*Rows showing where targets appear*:

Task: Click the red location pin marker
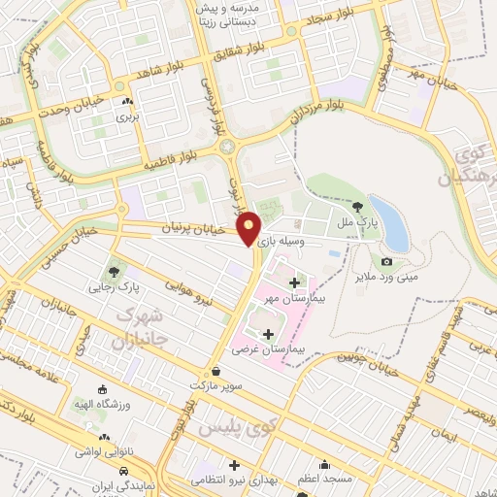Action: coord(249,227)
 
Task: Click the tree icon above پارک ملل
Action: coord(358,206)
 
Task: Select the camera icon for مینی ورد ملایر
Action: coord(386,261)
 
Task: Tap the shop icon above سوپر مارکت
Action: coord(215,371)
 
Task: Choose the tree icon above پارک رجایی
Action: coord(116,271)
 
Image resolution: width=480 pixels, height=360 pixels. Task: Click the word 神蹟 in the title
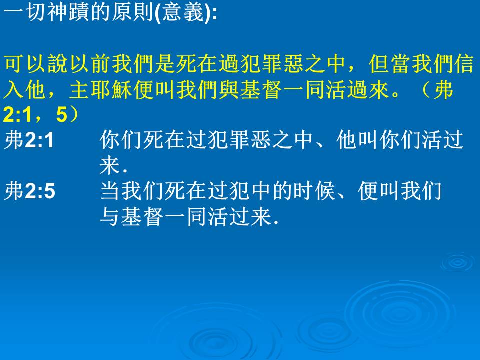68,13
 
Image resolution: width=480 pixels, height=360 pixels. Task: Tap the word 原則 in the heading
132,13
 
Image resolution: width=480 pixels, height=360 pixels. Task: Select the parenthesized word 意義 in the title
183,13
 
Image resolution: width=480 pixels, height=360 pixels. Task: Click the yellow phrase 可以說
36,64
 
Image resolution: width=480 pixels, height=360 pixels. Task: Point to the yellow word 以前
90,64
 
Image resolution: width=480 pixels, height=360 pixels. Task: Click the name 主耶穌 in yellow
101,90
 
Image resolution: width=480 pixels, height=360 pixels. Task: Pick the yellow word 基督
262,90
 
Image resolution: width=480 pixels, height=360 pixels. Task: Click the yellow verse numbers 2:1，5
36,116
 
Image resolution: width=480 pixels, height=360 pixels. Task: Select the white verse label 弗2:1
30,140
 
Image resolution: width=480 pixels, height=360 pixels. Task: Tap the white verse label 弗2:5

*WORK TO DO*: Give back every entry above word for word, leaving out the pictures.

*THE ANSWER*:
Task: Click the red location pin marker
Action: coord(249,227)
 
Task: Click the tree icon above پارک ملل
Action: coord(358,206)
 
Task: Select the camera icon for مینی ورد ملایر
Action: coord(386,261)
 
Task: Tap the shop icon above سوپر مارکت
Action: coord(215,371)
 
Task: Choose the tree icon above پارک رجایی
Action: coord(116,271)
 
Image resolution: width=480 pixels, height=360 pixels. Task: Click the word 神蹟 in the title
68,13
 
Image resolution: width=480 pixels, height=360 pixels. Task: Tap the word 原則 in the heading
132,13
 
Image resolution: width=480 pixels, height=360 pixels. Task: Select the parenthesized word 意義 in the title
183,13
 
Image resolution: width=480 pixels, height=360 pixels. Task: Click the yellow phrase 可以說
36,64
 
Image resolution: width=480 pixels, height=360 pixels. Task: Point to the yellow word 以前
90,64
 
Image resolution: width=480 pixels, height=360 pixels. Task: Click the name 主耶穌 in yellow
101,90
 
Image resolution: width=480 pixels, height=360 pixels. Task: Pick the yellow word 基督
262,90
 
Image resolution: width=480 pixels, height=360 pixels. Task: Click the yellow verse numbers 2:1，5
36,116
 
Image resolution: width=480 pixels, height=360 pixels. Task: Select the white verse label 弗2:1
30,140
 
Image resolution: width=480 pixels, height=360 pixels. Task: Tap the white verse label 弗2:5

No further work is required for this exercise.